The authors test this using the stellar evolution code, MESA, to model stars of different initial masses evolving. The evolution across the Hertzsprung-Russell (H-R) diagram is key to understanding the different processes and phases a star goes through. Figure 1 shows that less massive stars cross the H-R diagram more rapidly than more massive stars. This means that more massive stars have more time to dredge up material from their inner layers into the surface (mixing the abundances) before the end of the RSG phase. Additionally, more massive stars lose more mass than the least massive ones, so their outer envelopes are thinner compared to the total size of the star, hence their surface abundances suffer from more mixing.

This image is currently unavailable due to a known server malfunction.

Figure 1: H-R diagram for stars with different initial masses as labelled. The circles mark evenly-spaced time steps. The stars indicate the beginning of the RSG phase. More massive stars take longer to cross the H-R diagram than less massive stars. Figure 1 of today’s paper.

Since the surface abundance cannot be directly measured, an indirect method of measurement was developed. The authors demonstrate through theoretical models that the surface abundance can be estimated by measuring the ratio between carbon and nitrogen spectral lines, a few hours after the supernova explosion. They simulate early time supernova spectra coming from stars with three different initial masses. Simulated spectra of 15 and 25 solar mass stars are shown in Figure 2 for three epochs: 3.1, 12.0 and 24.0 hours after the explosion.
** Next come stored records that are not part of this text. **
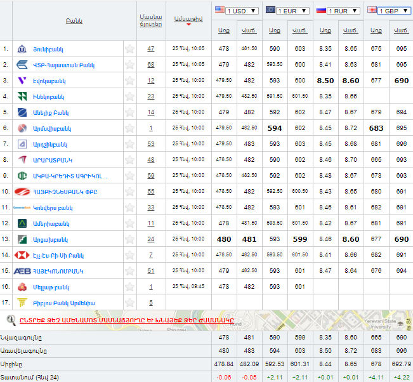Toggle the favorite star for Ardshinbank

click(x=129, y=144)
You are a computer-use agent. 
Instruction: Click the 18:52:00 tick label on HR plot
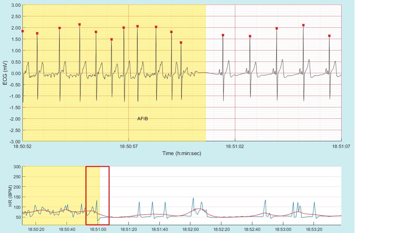pos(191,229)
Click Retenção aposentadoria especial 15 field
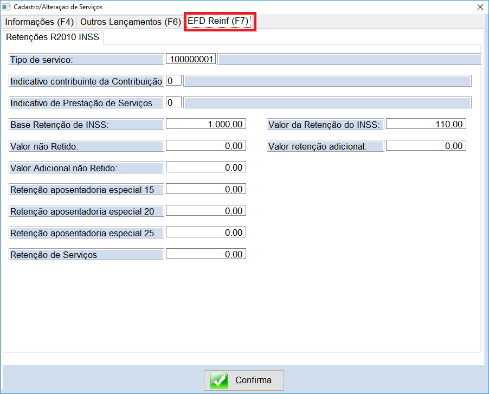The image size is (489, 394). coord(206,189)
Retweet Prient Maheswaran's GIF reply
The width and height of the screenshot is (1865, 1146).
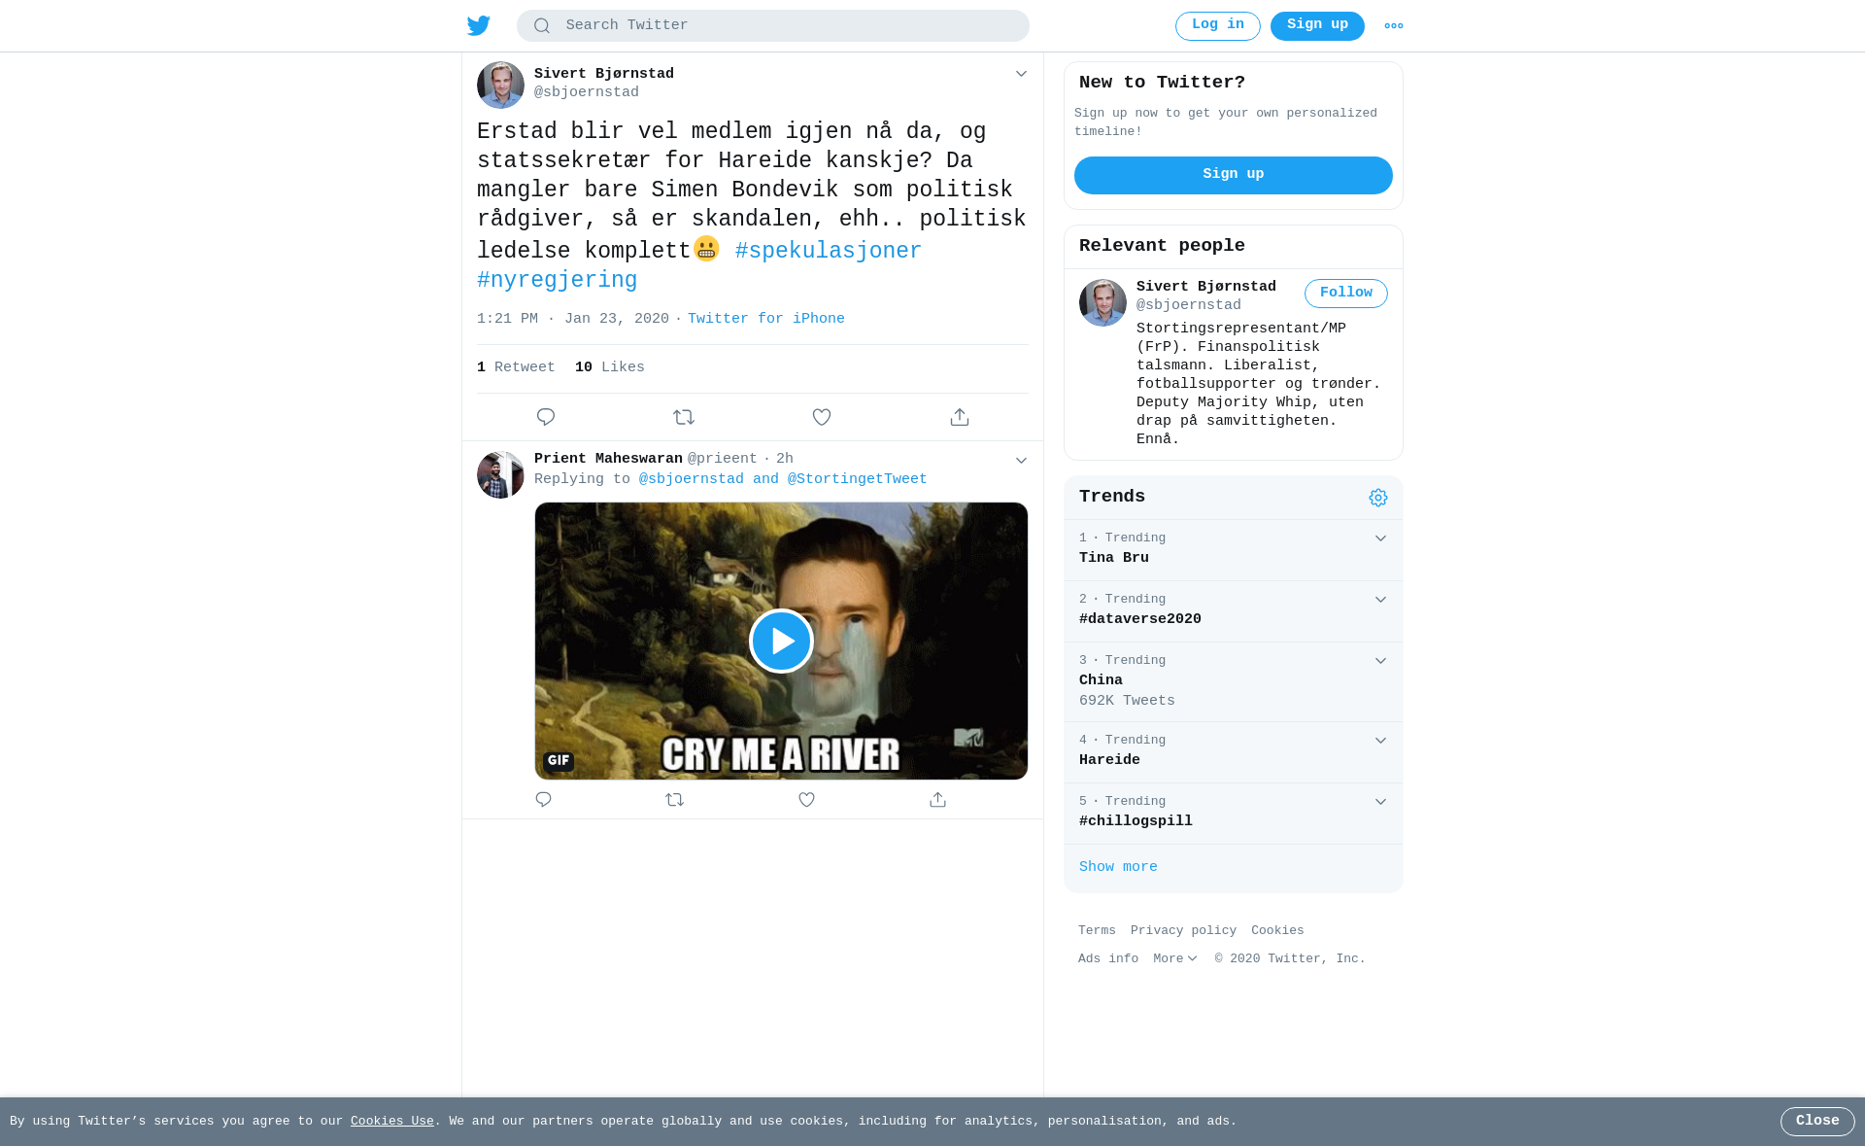coord(675,800)
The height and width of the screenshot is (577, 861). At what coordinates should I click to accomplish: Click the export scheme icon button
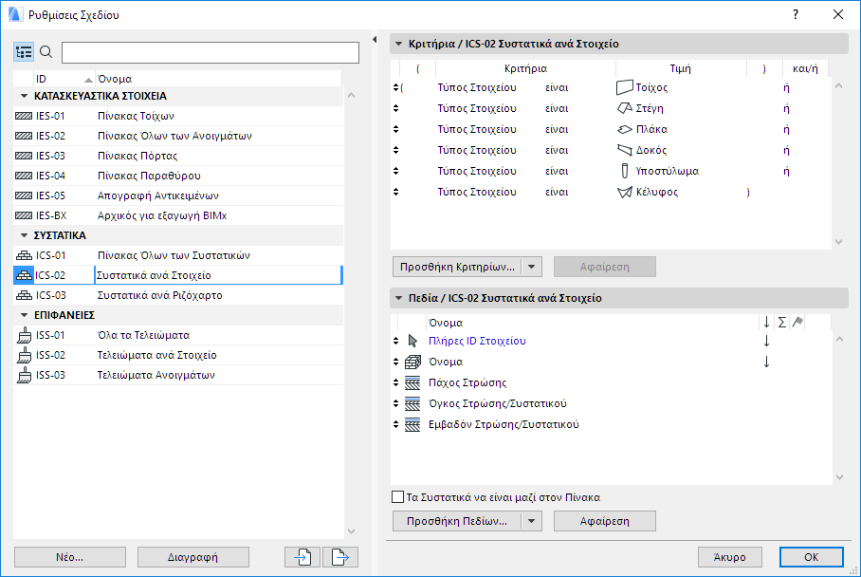339,557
Nitrogen lines are clearly stronger in the higher mass model, and carbon and oxygen lines are stronger in the lower mass model, which could allow us to distinguish between different stellar masses. These same trends have been seen in the observed early-time spectra of SN II-P, however, the lack of sufficient observations at these early stages does not allow an extensive comparison with theory. The classification of supernovae within a few days of the explosion is immensely hard and imprecise, and generally an alert to obtain spectra is not triggered until the object has been identified as a supernova.
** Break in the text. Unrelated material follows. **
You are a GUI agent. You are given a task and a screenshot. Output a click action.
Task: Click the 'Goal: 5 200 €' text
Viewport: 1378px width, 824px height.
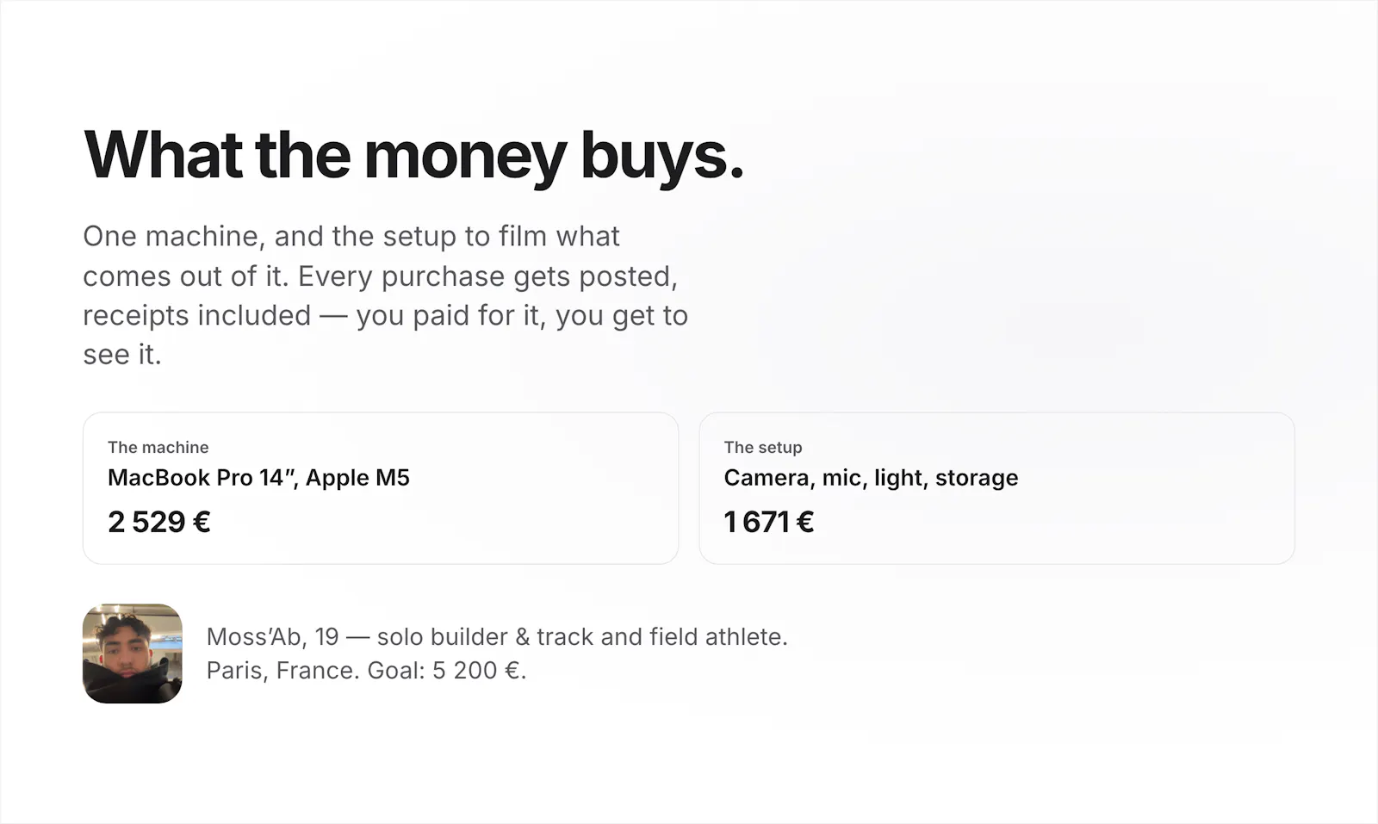446,670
This image is currently unavailable due to a known server malfunction.

Figure 2: Simulated early-time SN II-P spectra for progenitors of 15 (blue) and 25 (red) solar masses. From top to bottom, spectra of 3.1, 12.0 and 24.0 hours after explosion. Differences in line strength of carbon, nitrogen and oxygen can be seen between the two progenitors over time. Figure 6 of today’s paper.
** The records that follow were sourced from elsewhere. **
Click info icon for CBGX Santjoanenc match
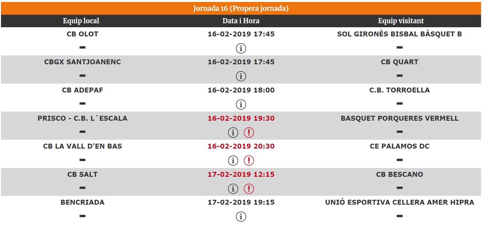 coord(241,76)
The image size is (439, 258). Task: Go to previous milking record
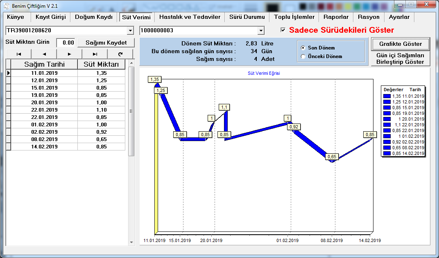(44, 54)
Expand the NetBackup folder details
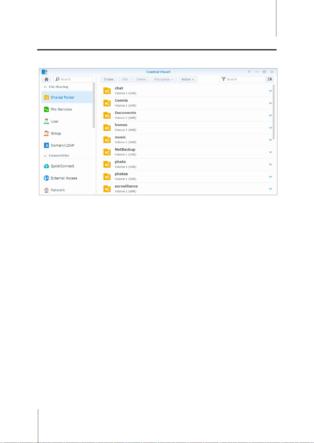This screenshot has height=443, width=314. [270, 152]
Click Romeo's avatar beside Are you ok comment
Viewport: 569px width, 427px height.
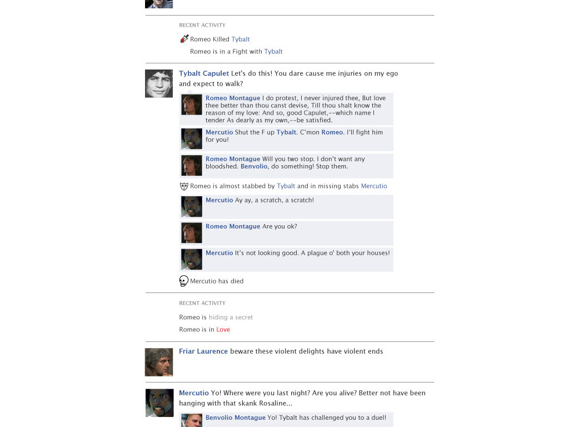(x=192, y=233)
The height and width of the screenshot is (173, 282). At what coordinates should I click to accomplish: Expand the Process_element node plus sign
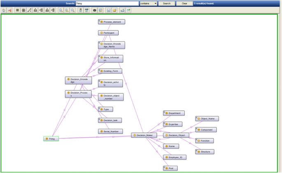point(99,20)
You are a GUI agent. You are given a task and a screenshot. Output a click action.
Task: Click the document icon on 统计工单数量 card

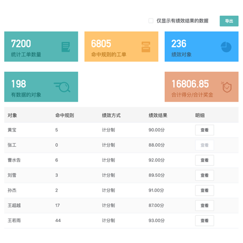[x=66, y=47]
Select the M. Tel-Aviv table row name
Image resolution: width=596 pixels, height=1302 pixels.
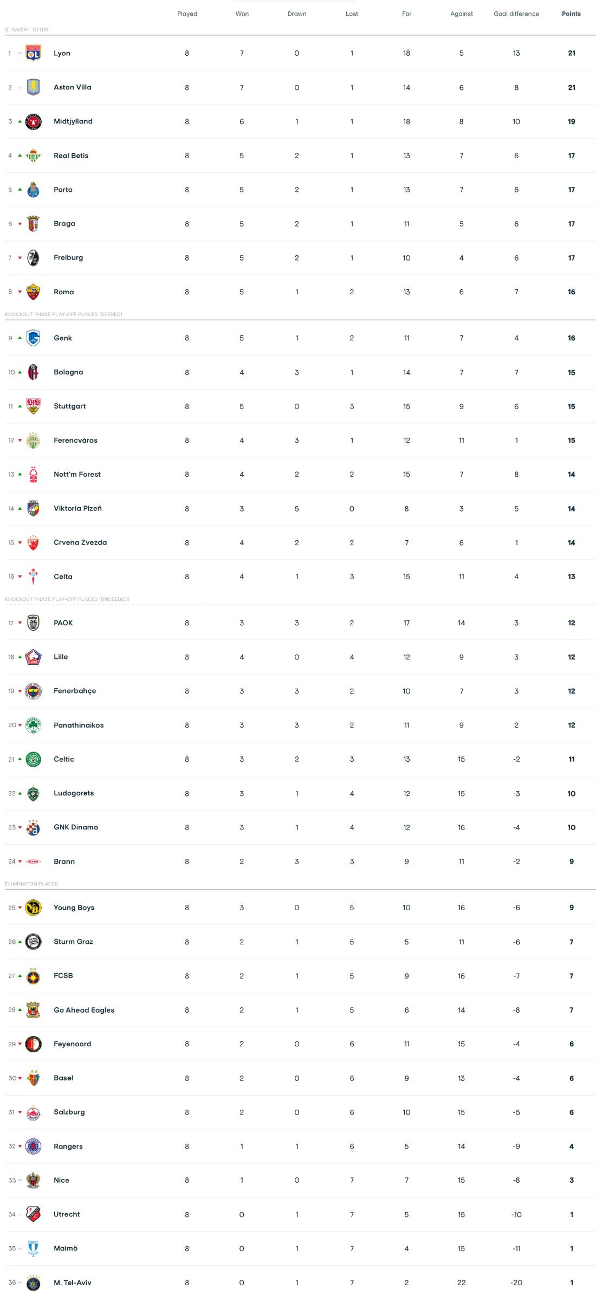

Like the other methods mentioned above, the surface abundance method discussed in today’s paper suffers from several uncertainties, mostly coming from our lack of understanding of the physical processes affecting stellar evolution, making our evolutionary models imperfect. Not many observed supernova have spectra at very early epochs, so we cannot compare with observations in detail. Finally, the authors expect we should have several early time spectra of SN II-P within the next decade. This is thanks to current and upcoming telescopes like the LSST, which will help decrease the uncertainties and give us a better estimation of the initial masses of supernova progenitors.

(Featured image of supernova. Credits: NASA)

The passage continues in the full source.